Thinking I was following God’s leading toward a spiritual turn in the convo, the traveler nevertheless stopped me out cold by declaring himself an atheist.
I was confused. I thought God had said, “Rick, speak about me,” but when I obeyed . . . boom, brick wall.
I must have misundestood the Lord.
Is that possible?
Sinful me (though forgiven) in mind and body, I often fail to discern God’s voice. Gosh, I can barely hear my wife Sharon’s voice around the house with all the distractions in my head.
But in retrospect, maybe it was OK that I spoke up on the plane. Maybe God was asking me to obey even if the convo wasn’t a smashing success.
In fact, maybe there’s no necessary correlation between obedience and success in a spiritual conversation.
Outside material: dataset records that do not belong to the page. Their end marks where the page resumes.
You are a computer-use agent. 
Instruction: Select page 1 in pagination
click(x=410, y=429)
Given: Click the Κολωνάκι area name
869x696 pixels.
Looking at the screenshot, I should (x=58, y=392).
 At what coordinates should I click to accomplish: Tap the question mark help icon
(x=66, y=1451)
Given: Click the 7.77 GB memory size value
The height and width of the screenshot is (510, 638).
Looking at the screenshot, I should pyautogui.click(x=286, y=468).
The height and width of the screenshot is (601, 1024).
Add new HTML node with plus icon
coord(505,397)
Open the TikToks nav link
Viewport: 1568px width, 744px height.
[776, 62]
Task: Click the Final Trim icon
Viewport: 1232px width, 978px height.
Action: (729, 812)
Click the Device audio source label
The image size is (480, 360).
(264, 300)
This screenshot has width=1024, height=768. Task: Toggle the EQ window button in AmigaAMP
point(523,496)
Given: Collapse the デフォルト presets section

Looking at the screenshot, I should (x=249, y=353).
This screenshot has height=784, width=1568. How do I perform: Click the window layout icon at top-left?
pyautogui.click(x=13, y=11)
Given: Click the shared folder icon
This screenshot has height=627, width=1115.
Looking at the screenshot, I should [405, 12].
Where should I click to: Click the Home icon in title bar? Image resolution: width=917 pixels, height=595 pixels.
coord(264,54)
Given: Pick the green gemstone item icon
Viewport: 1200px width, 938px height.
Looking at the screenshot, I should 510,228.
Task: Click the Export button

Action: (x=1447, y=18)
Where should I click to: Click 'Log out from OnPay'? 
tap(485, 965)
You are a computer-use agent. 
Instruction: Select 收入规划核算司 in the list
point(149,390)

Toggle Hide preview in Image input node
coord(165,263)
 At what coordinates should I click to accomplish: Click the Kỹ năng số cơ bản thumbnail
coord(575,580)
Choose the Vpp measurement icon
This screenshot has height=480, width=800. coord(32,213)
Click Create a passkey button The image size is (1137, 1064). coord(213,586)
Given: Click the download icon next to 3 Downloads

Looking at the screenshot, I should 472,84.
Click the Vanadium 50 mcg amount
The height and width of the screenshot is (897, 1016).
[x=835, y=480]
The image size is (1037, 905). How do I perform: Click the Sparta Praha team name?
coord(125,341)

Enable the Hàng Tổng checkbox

Maybe God was asking me to plant a seed in the traveler’s mind, to be watered by someone else, to be brought to life, eventually, by God.
I remember my fourth grade Sunday School teacher, Mrs. Cadwell, scattering seeds of faith on the hard soil of my heart. Nothing happened for nine years. Finally, in college, one of the seeds took hold and I came to Jesus.
I’d like to suggest, then, that when we respond to what we take to be the voice of God, and if we do it regularly, fruit will be born.
Yes, we might make mistakes. But to my thinking, the bigger mistake is to be so cautious and self-protective that we never step out in faith, never open our mouths, never take a risk . . . never walk through the doors the Lord is opening.
And if our actions are in line with Scripture, everything will work out, mistakes and all.
The apostle Paul asks for prayer from the Colossian believers. He says, “Pray for us, too, that God may open a door for our message” (4:3).
The world traveler’s name is Elam. Despite his apparent disinterest in God, I’ve come to believe the Lord opened a door for me that day in the friendly skies.
Lord Jesus, would you grant Elam the gift of faith. You are the chief Evangelist. And would you help your followers, flawed as we are, discern the still, small voice, that we may share you regularly with others.